Under the district's new budget proposal, presented by AISD Chief Financial Officer Eduardo Ramos, 250 positions from the district's Central Office will be eliminated. "It sounds fine, as long as you're not one of the 250, but everyone in this room is going to know someone that's one of the 250," Elizalde said. In order to have a balanced budget when the next fiscal year begins Oct. 1, the layoffs will occur before the beginning of the 2022-23 school year, as opposed to being phased over several years.

The district says it's already shaved $23.6 million in cost savings from its payroll (which accounts for 86% of the budget) by evaluating and eliminating vacant positions, implementing a hiring freeze, leveling educator positions, and changing its in-district policy for travel and cellphone allowance. Even so, Elizalde said, providing compensation increases is a priority.

For the current school year, teachers missed out on an annual raise because AISD did not meet its target enrollment. According to the budget plan laid out by Ramos, hourly pay for classified employees such as bus drivers would increase to a minimum of $16 per hour; teacher base pay would increase by $1,000, and salaries above that would increase by 2%.

Although the sale of some AISD property is still on the table, Elizalde said that would be "kicking the can down the road" with one-time revenue gains.

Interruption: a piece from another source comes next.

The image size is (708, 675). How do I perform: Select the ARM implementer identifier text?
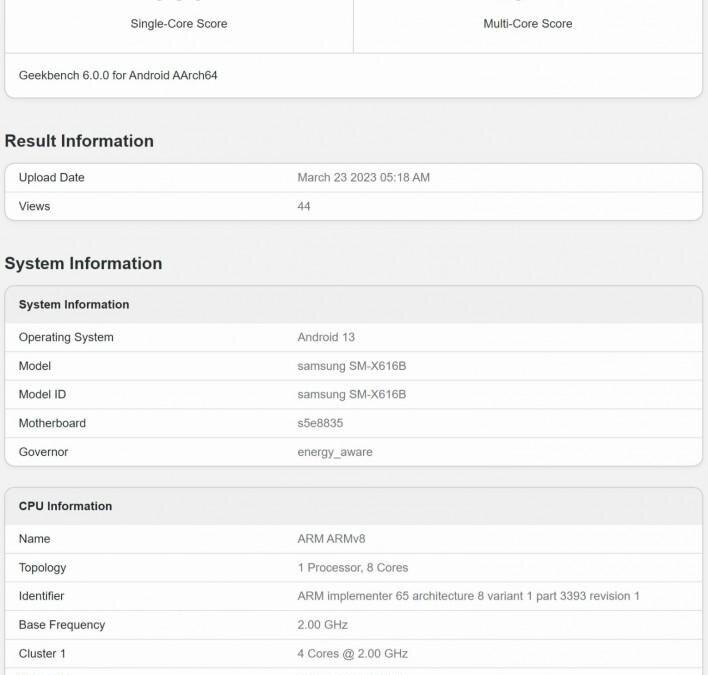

To structurally balance the budget, revenue generated by overall enrollment and average daily attendance funding from the state has to align with expenses, given that more than half the district's local property tax revenue is kicked back to the state through recapture payments – a number that goes up when AISD enrollment goes down. Neither of those metrics is going in the right direction at the moment; in addition to its declining enrollment, AISD faced challenges in January meeting attendance minimums amidst the Omicron COVID surge. Ramos told trustees that average daily attendance throughout the month was only slightly above 80%; the district's goal is 90%.

Both Elizalde and Ramos described the budgetary process as "fluid," with several changes expected to the plan before it's finalized in June for trustee approval. Ramos will update the board and community monthly between now and then; even with the details still in flux, though, the Education Austin employee union views the abandonment of 7-of-8 as a "huge win."

One of those details, and quite a major one, is how much AISD will have to pay via recapture to help subsidize education in property-poor districts across Texas. (Austin is the largest contributor by far to the "Robin Hood" system enacted in 1993 after the existing school-finance system was held to violate the Texas Constitution.) Ramos currently estimates the price tag for 2022-23 at $761 million, a figure that's increased by $52 million since last summer; he told trustees the district is looking at ways to get that number reduced, such as with an early­-payment discount.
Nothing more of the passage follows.